Given the expected pushback from our profession, I was recently asked by a reporter why doctors are so territorial. My initial thought was, who is more collaborative than doctors? We work (most importantly) with our patients and their families, but also with pharmacists, kinesiologists, physio- and occupational therapists, social workers, speech and language therapists, administrators, staff, and many other health care professionals. We are asking for support to develop team-based care so we can work together complementarily and practice to scope.
But I have further reflected on this question. While we aren’t necessarily territorial over who provides care to our patients, happily sharing it with other health care professionals in team-based settings, we are protective of our patients and of the health care system we work in. We are ardent about giving the best care—one need only look at the many online forums to see how passionately doctors advocate to protect patients from unproven or unlikely investigations and treatments such as magnetic field therapy, chelation therapy, or consuming herbs such as kava kava. (On a side note, although language is important and there are historical reasons for its use, we ought to find another term for alternative medicine, because the alternative to medicine is not medicine.)
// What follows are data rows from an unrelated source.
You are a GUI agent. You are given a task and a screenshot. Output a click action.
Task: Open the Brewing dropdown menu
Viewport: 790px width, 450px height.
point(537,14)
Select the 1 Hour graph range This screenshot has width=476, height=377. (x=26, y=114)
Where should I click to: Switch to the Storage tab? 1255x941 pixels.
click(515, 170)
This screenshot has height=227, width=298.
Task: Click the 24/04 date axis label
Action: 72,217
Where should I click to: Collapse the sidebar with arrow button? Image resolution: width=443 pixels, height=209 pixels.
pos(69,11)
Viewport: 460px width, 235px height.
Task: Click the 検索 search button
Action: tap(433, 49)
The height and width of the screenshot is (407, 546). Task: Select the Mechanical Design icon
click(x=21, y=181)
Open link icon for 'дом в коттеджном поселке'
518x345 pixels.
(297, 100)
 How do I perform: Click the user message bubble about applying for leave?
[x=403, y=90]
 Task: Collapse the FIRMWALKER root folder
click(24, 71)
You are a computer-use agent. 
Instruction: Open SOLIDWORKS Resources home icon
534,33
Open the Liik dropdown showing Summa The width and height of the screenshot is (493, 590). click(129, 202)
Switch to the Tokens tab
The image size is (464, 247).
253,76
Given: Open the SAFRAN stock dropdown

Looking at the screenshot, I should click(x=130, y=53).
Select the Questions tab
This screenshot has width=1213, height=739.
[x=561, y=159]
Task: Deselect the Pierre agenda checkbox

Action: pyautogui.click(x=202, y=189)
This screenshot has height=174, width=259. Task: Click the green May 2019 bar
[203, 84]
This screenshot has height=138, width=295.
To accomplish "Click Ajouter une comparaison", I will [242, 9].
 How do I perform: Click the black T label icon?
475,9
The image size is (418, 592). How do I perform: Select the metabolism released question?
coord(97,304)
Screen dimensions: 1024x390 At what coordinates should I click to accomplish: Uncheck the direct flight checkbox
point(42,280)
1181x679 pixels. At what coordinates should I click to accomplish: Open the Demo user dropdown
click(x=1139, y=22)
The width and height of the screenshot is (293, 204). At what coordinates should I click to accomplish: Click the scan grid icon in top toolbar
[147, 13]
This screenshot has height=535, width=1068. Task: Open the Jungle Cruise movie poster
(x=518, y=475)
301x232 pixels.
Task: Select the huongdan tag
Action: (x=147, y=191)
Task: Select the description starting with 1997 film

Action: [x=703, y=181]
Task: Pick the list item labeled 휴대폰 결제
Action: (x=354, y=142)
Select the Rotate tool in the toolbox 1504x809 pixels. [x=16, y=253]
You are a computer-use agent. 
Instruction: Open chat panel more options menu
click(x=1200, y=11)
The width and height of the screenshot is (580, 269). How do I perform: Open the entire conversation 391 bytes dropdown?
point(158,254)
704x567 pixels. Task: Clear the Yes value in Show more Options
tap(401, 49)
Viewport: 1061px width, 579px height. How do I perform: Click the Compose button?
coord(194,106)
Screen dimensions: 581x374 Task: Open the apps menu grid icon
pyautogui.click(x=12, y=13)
We are also territorial in advocating for our health care system, or at least some improved form of it. Through initiatives like the Guidelines and Protocols Advisory Committee, continuing education, and many quality-focused organizations, we do not have space for those who promote unnecessary tests or incorrect or imaginary diagnoses. We recognize cultural humility but strive to balance that with science, even as movements with malicious intent aim to erode our societal constructs of science and medicine.
It is through this lens of advocating for our patients that we can understand recent actions. We are happy to work with nurse practitioners and do so in many settings, but the skills—and, quite frankly, the value—of doctors are unparalleled. Pharmacists are our medication experts and an important part of the health care team, but the question of conflict of interest diverges from the principle of patient-centredness.
And although much online debate eventually degrades to prove Godwin’s Law, we as doctors cannot stand by while some naturopaths and functional medicine doctors encourage people to pressure medical doctors to order tests so that insurance will pay for it.
We enjoy serving our patients and putting them first. We want better ways to collaborate in teams where each health care professional works to their full scope. But when it comes to the well-being of our patients and our communities, we fiercely protect against wasteful investigation, shamanistic treatments, and fear-provoking propaganda. And if doing that makes us territorial, then let me be the first to draw a line in the sand.